[Collected data]
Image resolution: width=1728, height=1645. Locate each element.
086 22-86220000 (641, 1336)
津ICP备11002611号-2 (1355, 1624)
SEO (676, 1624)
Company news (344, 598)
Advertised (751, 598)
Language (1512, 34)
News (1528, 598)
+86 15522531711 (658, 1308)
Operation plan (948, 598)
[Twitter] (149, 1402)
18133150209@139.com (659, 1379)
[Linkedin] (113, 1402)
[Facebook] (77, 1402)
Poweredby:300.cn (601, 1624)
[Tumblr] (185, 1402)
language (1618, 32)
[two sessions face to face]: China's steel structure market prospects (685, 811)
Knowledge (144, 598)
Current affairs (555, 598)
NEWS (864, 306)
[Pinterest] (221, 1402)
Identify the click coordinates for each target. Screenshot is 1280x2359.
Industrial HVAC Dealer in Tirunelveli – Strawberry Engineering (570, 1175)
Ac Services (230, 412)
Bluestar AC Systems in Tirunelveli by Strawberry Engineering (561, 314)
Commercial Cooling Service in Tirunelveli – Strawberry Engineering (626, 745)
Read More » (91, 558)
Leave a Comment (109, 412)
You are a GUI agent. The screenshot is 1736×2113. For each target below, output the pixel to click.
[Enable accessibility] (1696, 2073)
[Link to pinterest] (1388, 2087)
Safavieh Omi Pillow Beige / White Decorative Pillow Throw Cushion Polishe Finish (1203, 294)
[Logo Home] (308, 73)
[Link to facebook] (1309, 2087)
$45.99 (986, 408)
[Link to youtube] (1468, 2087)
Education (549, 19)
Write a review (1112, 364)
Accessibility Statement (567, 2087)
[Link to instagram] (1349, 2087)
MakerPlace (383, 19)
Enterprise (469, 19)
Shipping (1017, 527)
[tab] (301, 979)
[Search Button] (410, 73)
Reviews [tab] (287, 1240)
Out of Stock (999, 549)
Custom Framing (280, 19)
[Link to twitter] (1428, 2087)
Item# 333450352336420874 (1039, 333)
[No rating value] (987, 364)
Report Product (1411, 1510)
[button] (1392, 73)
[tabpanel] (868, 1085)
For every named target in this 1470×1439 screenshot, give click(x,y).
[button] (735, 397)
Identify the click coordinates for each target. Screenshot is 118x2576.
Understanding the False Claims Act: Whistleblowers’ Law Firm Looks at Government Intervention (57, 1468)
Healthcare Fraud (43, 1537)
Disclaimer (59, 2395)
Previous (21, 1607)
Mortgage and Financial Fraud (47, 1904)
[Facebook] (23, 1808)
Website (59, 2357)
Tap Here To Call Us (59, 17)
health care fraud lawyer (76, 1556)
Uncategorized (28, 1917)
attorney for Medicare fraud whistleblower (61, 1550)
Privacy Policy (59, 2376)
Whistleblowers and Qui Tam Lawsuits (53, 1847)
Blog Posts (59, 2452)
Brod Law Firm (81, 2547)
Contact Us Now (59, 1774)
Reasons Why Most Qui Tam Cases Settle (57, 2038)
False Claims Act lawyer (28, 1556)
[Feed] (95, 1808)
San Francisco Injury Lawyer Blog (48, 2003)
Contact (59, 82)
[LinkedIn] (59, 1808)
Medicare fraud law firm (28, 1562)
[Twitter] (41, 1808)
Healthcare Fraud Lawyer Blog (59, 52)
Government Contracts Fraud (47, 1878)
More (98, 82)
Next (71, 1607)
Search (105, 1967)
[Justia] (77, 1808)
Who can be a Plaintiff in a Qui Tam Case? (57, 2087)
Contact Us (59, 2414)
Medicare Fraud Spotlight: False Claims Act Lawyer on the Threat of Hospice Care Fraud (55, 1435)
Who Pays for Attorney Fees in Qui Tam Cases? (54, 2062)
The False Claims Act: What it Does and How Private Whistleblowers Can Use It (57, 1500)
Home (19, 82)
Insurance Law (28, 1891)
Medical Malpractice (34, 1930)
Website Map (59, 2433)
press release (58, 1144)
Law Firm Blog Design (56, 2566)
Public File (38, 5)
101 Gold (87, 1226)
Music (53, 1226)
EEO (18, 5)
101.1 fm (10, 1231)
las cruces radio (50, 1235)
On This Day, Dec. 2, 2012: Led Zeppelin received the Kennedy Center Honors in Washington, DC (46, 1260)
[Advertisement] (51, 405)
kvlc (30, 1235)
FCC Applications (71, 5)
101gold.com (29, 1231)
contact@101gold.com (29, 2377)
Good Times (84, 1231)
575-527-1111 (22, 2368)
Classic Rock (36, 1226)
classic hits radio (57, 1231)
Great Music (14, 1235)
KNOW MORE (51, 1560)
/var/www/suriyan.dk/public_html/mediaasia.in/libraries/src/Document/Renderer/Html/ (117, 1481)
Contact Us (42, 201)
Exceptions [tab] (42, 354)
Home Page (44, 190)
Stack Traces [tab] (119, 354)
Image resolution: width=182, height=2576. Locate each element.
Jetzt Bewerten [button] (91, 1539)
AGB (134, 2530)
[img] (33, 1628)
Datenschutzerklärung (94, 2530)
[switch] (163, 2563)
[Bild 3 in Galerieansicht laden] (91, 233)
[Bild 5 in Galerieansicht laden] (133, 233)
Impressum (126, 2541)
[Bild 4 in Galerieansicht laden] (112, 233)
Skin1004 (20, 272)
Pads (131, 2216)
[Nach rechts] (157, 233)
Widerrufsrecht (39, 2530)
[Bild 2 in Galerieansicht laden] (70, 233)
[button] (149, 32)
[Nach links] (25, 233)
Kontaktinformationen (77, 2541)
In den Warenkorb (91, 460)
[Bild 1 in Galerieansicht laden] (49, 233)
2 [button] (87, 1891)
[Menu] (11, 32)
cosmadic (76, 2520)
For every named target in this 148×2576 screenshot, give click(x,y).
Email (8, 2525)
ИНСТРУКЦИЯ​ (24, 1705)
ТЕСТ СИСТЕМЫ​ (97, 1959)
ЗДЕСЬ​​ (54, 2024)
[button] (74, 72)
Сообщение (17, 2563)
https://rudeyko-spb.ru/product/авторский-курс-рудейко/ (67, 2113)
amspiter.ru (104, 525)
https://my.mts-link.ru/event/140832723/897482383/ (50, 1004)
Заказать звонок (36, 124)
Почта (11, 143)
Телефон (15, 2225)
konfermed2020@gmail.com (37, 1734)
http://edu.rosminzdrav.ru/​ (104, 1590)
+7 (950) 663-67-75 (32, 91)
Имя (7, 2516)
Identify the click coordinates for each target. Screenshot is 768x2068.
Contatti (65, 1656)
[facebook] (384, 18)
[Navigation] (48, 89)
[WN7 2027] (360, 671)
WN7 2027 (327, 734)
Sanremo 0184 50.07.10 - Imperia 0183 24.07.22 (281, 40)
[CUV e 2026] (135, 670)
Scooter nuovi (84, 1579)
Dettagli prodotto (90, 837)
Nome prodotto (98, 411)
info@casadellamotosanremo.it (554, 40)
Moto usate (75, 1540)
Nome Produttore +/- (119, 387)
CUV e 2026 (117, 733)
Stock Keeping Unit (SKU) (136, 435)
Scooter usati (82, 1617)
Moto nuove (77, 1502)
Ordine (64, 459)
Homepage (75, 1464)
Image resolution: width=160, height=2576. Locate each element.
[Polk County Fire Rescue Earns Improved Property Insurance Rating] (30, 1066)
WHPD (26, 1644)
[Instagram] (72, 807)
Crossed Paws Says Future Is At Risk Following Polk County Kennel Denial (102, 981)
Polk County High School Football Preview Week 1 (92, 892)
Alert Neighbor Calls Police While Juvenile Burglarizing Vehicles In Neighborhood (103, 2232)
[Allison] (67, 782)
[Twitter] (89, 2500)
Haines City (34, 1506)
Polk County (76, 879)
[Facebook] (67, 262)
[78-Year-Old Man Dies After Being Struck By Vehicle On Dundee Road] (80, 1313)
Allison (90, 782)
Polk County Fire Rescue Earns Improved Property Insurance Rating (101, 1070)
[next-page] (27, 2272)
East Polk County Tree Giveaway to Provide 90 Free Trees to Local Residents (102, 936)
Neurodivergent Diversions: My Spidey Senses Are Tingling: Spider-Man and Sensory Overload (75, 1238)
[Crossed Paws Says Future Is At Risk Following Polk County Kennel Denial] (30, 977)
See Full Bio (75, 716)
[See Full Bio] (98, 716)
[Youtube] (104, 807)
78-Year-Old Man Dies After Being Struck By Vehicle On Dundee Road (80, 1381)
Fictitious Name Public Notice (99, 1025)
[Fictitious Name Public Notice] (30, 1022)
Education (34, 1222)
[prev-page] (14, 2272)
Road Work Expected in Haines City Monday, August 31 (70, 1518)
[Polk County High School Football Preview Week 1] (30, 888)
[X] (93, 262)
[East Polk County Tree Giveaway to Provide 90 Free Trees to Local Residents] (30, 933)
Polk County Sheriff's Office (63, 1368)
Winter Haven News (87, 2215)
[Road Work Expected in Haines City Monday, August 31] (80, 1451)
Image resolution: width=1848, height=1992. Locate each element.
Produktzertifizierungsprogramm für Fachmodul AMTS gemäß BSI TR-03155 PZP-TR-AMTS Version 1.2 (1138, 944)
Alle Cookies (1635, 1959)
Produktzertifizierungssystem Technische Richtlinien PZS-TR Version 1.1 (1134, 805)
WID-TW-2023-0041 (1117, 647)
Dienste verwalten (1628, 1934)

- Exercise: Of the entries above, transcribe exactly those lines that fall between the line containing "[tab] (301, 979)" and the line containing "101gold.com (29, 1231)", together with those two lines.

- Result for this exercise:
[tab] (301, 979)
[Search Button] (410, 73)
Reviews [tab] (287, 1240)
Out of Stock (999, 549)
Custom Framing (280, 19)
[Link to twitter] (1428, 2087)
Item# 333450352336420874 (1039, 333)
[No rating value] (987, 364)
Report Product (1411, 1510)
[button] (1392, 73)
[tabpanel] (868, 1085)
For every named target in this 1470×1439 screenshot, give click(x,y).
[button] (735, 397)
Identify the click coordinates for each target. Screenshot is 118x2576.
Understanding the False Claims Act: Whistleblowers’ Law Firm Looks at Government Intervention (57, 1468)
Healthcare Fraud (43, 1537)
Disclaimer (59, 2395)
Previous (21, 1607)
Mortgage and Financial Fraud (47, 1904)
[Facebook] (23, 1808)
Website (59, 2357)
Tap Here To Call Us (59, 17)
health care fraud lawyer (76, 1556)
Uncategorized (28, 1917)
attorney for Medicare fraud whistleblower (61, 1550)
Privacy Policy (59, 2376)
Whistleblowers and Qui Tam Lawsuits (53, 1847)
Blog Posts (59, 2452)
Brod Law Firm (81, 2547)
Contact Us Now (59, 1774)
Reasons Why Most Qui Tam Cases Settle (57, 2038)
False Claims Act lawyer (28, 1556)
[Feed] (95, 1808)
San Francisco Injury Lawyer Blog (48, 2003)
Contact (59, 82)
[LinkedIn] (59, 1808)
Medicare fraud law firm (28, 1562)
[Twitter] (41, 1808)
Healthcare Fraud Lawyer Blog (59, 52)
Government Contracts Fraud (47, 1878)
More (98, 82)
Next (71, 1607)
Search (105, 1967)
[Justia] (77, 1808)
Who can be a Plaintiff in a Qui Tam Case? (57, 2087)
Contact Us (59, 2414)
Medicare Fraud Spotlight: False Claims Act Lawyer on the Threat of Hospice Care Fraud (55, 1435)
Who Pays for Attorney Fees in Qui Tam Cases? (54, 2062)
The False Claims Act: What it Does and How Private Whistleblowers Can Use It (57, 1500)
Home (19, 82)
Insurance Law (28, 1891)
Medical Malpractice (34, 1930)
Website Map (59, 2433)
press release (58, 1144)
Law Firm Blog Design (56, 2566)
Public File (38, 5)
101 Gold (87, 1226)
Music (53, 1226)
EEO (18, 5)
101.1 fm (10, 1231)
las cruces radio (50, 1235)
On This Day, Dec. 2, 2012: Led Zeppelin received the Kennedy Center Honors in Washington, DC (46, 1260)
[Advertisement] (51, 405)
kvlc (30, 1235)
FCC Applications (71, 5)
101gold.com (29, 1231)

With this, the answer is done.